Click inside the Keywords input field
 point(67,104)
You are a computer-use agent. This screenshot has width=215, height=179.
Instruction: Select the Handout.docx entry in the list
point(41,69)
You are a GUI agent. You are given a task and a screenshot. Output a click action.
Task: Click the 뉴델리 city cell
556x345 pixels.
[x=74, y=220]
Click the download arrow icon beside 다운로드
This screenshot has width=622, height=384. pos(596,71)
--
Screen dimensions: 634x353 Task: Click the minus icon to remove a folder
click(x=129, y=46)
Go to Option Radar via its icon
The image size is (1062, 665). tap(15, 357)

- TASK PROMPT: Gather each line in the entries above where the string "agent" is found.

- REPLY TO THE TASK:
You are a computer-use agent. This screenshot has width=215, height=179.
You are a GUI agent. You are given a task and a screenshot. Output a click action.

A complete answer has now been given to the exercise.